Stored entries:
#####

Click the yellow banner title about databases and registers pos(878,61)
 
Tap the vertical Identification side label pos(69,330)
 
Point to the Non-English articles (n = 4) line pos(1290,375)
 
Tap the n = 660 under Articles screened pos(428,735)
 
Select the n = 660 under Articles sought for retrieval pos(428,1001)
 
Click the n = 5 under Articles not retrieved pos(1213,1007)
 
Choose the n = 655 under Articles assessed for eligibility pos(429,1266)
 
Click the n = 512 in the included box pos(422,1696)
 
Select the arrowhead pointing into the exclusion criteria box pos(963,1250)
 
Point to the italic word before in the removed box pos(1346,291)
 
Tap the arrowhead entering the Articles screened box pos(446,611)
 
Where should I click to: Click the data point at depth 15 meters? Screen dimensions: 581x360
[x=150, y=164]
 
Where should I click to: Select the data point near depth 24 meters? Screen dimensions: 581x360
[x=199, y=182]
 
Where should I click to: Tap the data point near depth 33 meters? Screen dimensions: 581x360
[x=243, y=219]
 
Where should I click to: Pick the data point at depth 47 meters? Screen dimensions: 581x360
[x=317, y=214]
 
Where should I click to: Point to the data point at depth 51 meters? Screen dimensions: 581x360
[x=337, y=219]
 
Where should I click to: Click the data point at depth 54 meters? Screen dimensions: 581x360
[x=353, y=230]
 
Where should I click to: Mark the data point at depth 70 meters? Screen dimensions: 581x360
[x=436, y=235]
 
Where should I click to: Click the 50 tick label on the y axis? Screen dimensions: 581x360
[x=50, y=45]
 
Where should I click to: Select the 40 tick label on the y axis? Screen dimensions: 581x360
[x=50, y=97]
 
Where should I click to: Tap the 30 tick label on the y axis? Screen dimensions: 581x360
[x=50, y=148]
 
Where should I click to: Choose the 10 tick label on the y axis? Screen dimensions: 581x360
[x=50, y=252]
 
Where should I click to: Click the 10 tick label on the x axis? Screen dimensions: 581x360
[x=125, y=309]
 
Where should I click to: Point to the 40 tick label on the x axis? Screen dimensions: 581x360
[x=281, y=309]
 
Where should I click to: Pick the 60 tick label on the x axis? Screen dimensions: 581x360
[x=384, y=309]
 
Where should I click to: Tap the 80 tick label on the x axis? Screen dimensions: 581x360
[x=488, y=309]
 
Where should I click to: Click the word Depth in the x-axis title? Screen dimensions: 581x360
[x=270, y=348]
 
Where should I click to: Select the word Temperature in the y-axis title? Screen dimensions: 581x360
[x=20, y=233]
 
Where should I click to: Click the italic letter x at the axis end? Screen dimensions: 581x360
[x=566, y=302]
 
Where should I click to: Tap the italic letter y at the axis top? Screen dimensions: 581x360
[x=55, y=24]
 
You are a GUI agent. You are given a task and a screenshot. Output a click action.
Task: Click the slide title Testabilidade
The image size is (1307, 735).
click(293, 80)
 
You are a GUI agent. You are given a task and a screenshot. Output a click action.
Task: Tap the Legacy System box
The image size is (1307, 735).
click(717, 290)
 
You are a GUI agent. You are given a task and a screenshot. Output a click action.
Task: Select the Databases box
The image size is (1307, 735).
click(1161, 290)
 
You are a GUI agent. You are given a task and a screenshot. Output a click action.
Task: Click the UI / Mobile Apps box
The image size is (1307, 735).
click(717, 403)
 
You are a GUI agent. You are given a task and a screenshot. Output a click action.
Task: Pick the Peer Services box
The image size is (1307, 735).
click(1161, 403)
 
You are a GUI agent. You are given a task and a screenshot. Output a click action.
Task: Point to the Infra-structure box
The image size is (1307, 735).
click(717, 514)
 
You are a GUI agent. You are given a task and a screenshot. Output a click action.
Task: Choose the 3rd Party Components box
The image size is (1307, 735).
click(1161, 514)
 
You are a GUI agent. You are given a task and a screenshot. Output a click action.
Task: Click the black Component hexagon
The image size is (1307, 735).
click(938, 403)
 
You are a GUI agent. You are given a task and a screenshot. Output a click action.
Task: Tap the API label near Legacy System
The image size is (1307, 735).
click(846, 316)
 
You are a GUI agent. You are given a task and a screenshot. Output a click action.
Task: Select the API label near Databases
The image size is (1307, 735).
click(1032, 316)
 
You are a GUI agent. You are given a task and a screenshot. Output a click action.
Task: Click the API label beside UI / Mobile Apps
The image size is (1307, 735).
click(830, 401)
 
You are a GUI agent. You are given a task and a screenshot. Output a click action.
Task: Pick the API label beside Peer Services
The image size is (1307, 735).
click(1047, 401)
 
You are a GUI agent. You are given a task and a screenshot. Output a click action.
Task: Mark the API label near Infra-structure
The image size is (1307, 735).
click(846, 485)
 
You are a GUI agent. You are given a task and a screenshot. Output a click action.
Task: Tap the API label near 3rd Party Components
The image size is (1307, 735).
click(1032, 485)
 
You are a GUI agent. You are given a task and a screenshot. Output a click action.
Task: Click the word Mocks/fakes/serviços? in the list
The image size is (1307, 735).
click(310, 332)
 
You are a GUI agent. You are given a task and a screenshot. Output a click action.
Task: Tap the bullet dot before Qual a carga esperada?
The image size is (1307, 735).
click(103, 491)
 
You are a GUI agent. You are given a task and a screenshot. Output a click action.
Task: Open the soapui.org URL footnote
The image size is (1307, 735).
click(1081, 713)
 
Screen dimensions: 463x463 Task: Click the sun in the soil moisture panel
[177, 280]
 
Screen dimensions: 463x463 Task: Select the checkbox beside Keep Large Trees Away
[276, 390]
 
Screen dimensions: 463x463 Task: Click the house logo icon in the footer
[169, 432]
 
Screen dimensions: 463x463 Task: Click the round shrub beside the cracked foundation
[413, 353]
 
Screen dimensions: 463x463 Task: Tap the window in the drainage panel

#####

-- OBJECTIVE --
Copy out every one of the stored entries above, word for word and in the same order.

-- RESPONSE BELOW --
Click the yellow banner title about databases and registers pos(878,61)
 
Tap the vertical Identification side label pos(69,330)
 
Point to the Non-English articles (n = 4) line pos(1290,375)
 
Tap the n = 660 under Articles screened pos(428,735)
 
Select the n = 660 under Articles sought for retrieval pos(428,1001)
 
Click the n = 5 under Articles not retrieved pos(1213,1007)
 
Choose the n = 655 under Articles assessed for eligibility pos(429,1266)
 
Click the n = 512 in the included box pos(422,1696)
 
Select the arrowhead pointing into the exclusion criteria box pos(963,1250)
 
Point to the italic word before in the removed box pos(1346,291)
 
Tap the arrowhead entering the Articles screened box pos(446,611)
 
Where should I click to: Click the data point at depth 15 meters? Screen dimensions: 581x360
[x=150, y=164]
 
Where should I click to: Select the data point near depth 24 meters? Screen dimensions: 581x360
[x=199, y=182]
 
Where should I click to: Tap the data point near depth 33 meters? Screen dimensions: 581x360
[x=243, y=219]
 
Where should I click to: Pick the data point at depth 47 meters? Screen dimensions: 581x360
[x=317, y=214]
 
Where should I click to: Point to the data point at depth 51 meters? Screen dimensions: 581x360
[x=337, y=219]
 
Where should I click to: Click the data point at depth 54 meters? Screen dimensions: 581x360
[x=353, y=230]
 
Where should I click to: Mark the data point at depth 70 meters? Screen dimensions: 581x360
[x=436, y=235]
 
Where should I click to: Click the 50 tick label on the y axis? Screen dimensions: 581x360
[x=50, y=45]
 
Where should I click to: Select the 40 tick label on the y axis? Screen dimensions: 581x360
[x=50, y=97]
 
Where should I click to: Tap the 30 tick label on the y axis? Screen dimensions: 581x360
[x=50, y=148]
 
Where should I click to: Choose the 10 tick label on the y axis? Screen dimensions: 581x360
[x=50, y=252]
 
Where should I click to: Click the 10 tick label on the x axis? Screen dimensions: 581x360
[x=125, y=309]
 
Where should I click to: Point to the 40 tick label on the x axis? Screen dimensions: 581x360
[x=281, y=309]
 
Where should I click to: Pick the 60 tick label on the x axis? Screen dimensions: 581x360
[x=384, y=309]
 
Where should I click to: Tap the 80 tick label on the x axis? Screen dimensions: 581x360
[x=488, y=309]
 
Where should I click to: Click the word Depth in the x-axis title? Screen dimensions: 581x360
[x=270, y=348]
 
Where should I click to: Select the word Temperature in the y-axis title? Screen dimensions: 581x360
[x=20, y=233]
 
Where should I click to: Click the italic letter x at the axis end? Screen dimensions: 581x360
[x=566, y=302]
 
Where should I click to: Tap the italic letter y at the axis top? Screen dimensions: 581x360
[x=55, y=24]
 
You are a GUI agent. You are given a task and a screenshot. Output a click action.
Task: Click the slide title Testabilidade
The image size is (1307, 735).
click(293, 80)
 
You are a GUI agent. You are given a task and a screenshot. Output a click action.
Task: Tap the Legacy System box
The image size is (1307, 735).
click(717, 290)
 
You are a GUI agent. You are given a task and a screenshot. Output a click action.
Task: Select the Databases box
The image size is (1307, 735).
click(1161, 290)
 
You are a GUI agent. You are given a task and a screenshot. Output a click action.
Task: Click the UI / Mobile Apps box
The image size is (1307, 735).
click(717, 403)
 
You are a GUI agent. You are given a task and a screenshot. Output a click action.
Task: Pick the Peer Services box
The image size is (1307, 735).
click(1161, 403)
 
You are a GUI agent. You are given a task and a screenshot. Output a click action.
Task: Point to the Infra-structure box
The image size is (1307, 735).
click(717, 514)
 
You are a GUI agent. You are given a task and a screenshot. Output a click action.
Task: Choose the 3rd Party Components box
The image size is (1307, 735).
click(1161, 514)
 
You are a GUI agent. You are given a task and a screenshot. Output a click action.
Task: Click the black Component hexagon
The image size is (1307, 735).
click(938, 403)
 
You are a GUI agent. You are given a task and a screenshot. Output a click action.
Task: Tap the API label near Legacy System
The image size is (1307, 735).
click(846, 316)
 
You are a GUI agent. You are given a task and a screenshot. Output a click action.
Task: Select the API label near Databases
The image size is (1307, 735).
click(1032, 316)
 
You are a GUI agent. You are given a task and a screenshot. Output a click action.
Task: Click the API label beside UI / Mobile Apps
The image size is (1307, 735).
click(830, 401)
 
You are a GUI agent. You are given a task and a screenshot. Output a click action.
Task: Pick the API label beside Peer Services
The image size is (1307, 735).
click(1047, 401)
 
You are a GUI agent. You are given a task and a screenshot. Output a click action.
Task: Mark the API label near Infra-structure
The image size is (1307, 735).
click(846, 485)
 
You are a GUI agent. You are given a task and a screenshot. Output a click action.
Task: Tap the API label near 3rd Party Components
The image size is (1307, 735).
click(1032, 485)
 
You are a GUI agent. You are given a task and a screenshot. Output a click action.
Task: Click the word Mocks/fakes/serviços? in the list
The image size is (1307, 735).
click(310, 332)
 
You are a GUI agent. You are given a task and a screenshot. Output a click action.
Task: Tap the bullet dot before Qual a carga esperada?
The image size is (1307, 735).
click(103, 491)
 
You are a GUI agent. You are given a task and a screenshot. Output a click action.
Task: Open the soapui.org URL footnote
The image size is (1307, 735).
click(1081, 713)
 
Screen dimensions: 463x463 Task: Click the sun in the soil moisture panel
[177, 280]
 
Screen dimensions: 463x463 Task: Select the checkbox beside Keep Large Trees Away
[276, 390]
 
Screen dimensions: 463x463 Task: Click the house logo icon in the footer
[169, 432]
 
Screen dimensions: 463x463 Task: Click the round shrub beside the cracked foundation
[413, 353]
 
Screen dimensions: 463x463 Task: Tap the window in the drainage panel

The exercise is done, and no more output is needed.